Good deal -Wish you were here poster and canvas

Good deal -Wish you were here poster and canvas

Click here to buy it now: Wish you were here poster and canvas

Since March, the Centers for Disease Control and Prevention has advised travelers to self-quarantine for 14 days after all international travel, and after domestic travel to states seeing a high rate of coronavirus cases. But the CDC has changed that stance, removing the directions for two-week quarantines from the “After You Travel” section of its coronavirus travel guidance.

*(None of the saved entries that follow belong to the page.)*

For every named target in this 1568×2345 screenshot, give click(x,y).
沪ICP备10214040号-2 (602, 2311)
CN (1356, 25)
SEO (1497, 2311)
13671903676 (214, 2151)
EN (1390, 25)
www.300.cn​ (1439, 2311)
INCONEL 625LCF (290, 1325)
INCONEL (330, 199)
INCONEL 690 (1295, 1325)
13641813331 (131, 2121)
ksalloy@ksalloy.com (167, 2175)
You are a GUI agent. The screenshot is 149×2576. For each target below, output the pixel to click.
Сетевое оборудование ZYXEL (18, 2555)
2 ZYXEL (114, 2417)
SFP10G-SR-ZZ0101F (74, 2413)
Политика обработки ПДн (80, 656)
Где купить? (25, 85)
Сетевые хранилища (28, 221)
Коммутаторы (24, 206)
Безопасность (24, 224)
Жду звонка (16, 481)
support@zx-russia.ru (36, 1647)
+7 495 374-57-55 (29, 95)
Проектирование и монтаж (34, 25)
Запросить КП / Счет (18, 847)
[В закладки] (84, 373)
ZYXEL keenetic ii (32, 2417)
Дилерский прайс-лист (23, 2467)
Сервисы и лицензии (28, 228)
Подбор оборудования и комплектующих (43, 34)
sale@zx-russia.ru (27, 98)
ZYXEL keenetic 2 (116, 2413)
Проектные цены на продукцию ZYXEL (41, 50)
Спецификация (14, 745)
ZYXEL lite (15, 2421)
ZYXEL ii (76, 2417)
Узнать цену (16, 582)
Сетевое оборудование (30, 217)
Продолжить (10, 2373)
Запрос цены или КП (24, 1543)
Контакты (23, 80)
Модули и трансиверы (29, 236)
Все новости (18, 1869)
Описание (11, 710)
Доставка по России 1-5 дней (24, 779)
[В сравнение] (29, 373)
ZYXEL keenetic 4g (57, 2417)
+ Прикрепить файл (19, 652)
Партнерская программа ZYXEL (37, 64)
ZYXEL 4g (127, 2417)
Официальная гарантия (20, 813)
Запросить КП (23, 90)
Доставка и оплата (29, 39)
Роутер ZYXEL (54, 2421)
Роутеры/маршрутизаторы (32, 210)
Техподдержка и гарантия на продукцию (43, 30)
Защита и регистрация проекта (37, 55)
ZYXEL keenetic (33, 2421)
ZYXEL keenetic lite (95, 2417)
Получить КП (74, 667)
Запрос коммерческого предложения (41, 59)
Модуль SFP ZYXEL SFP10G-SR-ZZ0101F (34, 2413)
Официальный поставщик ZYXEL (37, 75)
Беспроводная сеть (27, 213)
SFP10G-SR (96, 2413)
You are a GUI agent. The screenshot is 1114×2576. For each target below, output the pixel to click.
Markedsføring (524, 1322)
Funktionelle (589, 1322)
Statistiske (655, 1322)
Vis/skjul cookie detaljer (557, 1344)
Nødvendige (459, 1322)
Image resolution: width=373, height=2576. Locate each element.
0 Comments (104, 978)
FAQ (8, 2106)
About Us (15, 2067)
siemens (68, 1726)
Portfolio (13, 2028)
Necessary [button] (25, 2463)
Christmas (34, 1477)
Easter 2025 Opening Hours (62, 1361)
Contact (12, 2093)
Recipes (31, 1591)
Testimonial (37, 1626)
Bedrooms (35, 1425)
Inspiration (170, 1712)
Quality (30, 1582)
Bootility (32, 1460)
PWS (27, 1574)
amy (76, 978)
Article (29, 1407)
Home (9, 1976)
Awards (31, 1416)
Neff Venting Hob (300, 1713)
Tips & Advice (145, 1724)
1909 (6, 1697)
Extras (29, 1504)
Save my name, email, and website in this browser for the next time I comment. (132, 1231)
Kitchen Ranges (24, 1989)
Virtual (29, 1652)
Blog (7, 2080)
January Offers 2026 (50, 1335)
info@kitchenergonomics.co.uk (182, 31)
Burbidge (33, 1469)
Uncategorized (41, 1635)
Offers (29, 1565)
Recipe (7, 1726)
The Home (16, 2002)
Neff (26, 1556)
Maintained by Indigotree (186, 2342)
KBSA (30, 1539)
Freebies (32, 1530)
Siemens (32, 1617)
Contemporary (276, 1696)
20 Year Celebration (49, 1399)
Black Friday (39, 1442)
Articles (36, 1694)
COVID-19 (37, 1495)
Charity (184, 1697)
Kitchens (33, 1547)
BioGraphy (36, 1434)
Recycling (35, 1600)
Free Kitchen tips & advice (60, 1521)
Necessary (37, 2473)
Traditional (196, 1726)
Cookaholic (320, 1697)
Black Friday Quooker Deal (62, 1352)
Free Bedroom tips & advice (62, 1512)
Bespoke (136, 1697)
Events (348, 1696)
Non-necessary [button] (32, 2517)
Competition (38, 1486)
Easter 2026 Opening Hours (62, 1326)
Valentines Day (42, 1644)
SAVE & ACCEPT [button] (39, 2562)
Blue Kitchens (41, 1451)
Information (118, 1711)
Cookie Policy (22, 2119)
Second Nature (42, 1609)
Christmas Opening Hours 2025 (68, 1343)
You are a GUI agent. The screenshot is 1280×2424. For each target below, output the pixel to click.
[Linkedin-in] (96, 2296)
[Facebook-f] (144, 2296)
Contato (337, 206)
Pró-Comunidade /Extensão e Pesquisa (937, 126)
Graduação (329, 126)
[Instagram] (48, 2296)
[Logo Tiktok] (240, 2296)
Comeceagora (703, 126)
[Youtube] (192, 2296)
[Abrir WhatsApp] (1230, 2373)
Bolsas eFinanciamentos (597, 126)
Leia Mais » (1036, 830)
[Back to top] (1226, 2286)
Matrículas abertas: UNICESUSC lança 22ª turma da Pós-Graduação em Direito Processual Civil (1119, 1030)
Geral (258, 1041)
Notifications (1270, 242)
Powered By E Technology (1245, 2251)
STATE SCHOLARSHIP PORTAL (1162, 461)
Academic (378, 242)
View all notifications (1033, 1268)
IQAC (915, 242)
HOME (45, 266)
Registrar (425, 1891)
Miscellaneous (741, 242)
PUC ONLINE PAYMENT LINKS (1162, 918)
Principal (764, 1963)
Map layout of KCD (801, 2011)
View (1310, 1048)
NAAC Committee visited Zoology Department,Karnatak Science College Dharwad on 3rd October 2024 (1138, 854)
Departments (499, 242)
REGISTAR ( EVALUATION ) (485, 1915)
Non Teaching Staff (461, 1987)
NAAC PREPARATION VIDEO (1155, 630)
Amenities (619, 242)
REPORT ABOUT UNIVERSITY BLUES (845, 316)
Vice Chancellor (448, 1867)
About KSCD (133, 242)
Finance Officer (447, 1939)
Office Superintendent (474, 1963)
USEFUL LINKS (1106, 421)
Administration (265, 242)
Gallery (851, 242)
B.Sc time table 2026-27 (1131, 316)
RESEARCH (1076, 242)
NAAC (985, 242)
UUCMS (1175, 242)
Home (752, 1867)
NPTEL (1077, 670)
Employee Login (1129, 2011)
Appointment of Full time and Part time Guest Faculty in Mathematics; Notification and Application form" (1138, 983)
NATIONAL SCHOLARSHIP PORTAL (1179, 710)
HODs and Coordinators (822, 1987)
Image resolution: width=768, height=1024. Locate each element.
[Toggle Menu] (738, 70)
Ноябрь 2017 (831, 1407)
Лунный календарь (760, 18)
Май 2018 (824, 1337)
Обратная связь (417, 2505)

Instead, they share “after-travel” recommendations based on individual countries. A map of country-specific health information can be found on the CDC website, and includes a map of reported cases in the United States.

In an email, CDC spokesman Scott Pauley told The Washington Post: “This updated guidance is based on risk of exposure during travel, asking travelers to think about what they did, where they were, and who they came into contact with to evaluate their risk of exposure to covid-19.”

[Coronavirus live updates]

The CDC’s updated travel guidance states that all returning travelers should social distance, wear a cloth face covering, wash their hands often and watch for symptoms. Notably, those are all basic measures the CDC has highlighted to Americans to follow since the beginning of the pandemic, regardless of whether traveling is involved.

Doctors say that quarantines can still be a good idea after traveling to a coronavirus-impacted area, and that quarantines are especially useful in the absence of testing. Plus, if you’re from a state that requires a two-week quarantine, you’ll likely still need to complete one.

“Broadly speaking, if someone travels to an area with an active outbreak, it’s reasonable upon return for them to be required to either get tested or to quarantine, a measure that many states now have in place,” Boston University epidemiologist Sandro Galea told The Washington Post. “We’re all trying to adapt to shifting realities and shifting facts all the time,” he says, but the advice to distance, frequently sanitize and wear a mask in public “are guidelines we should all be following all the time, regardless of whether we’ve traveled or not.”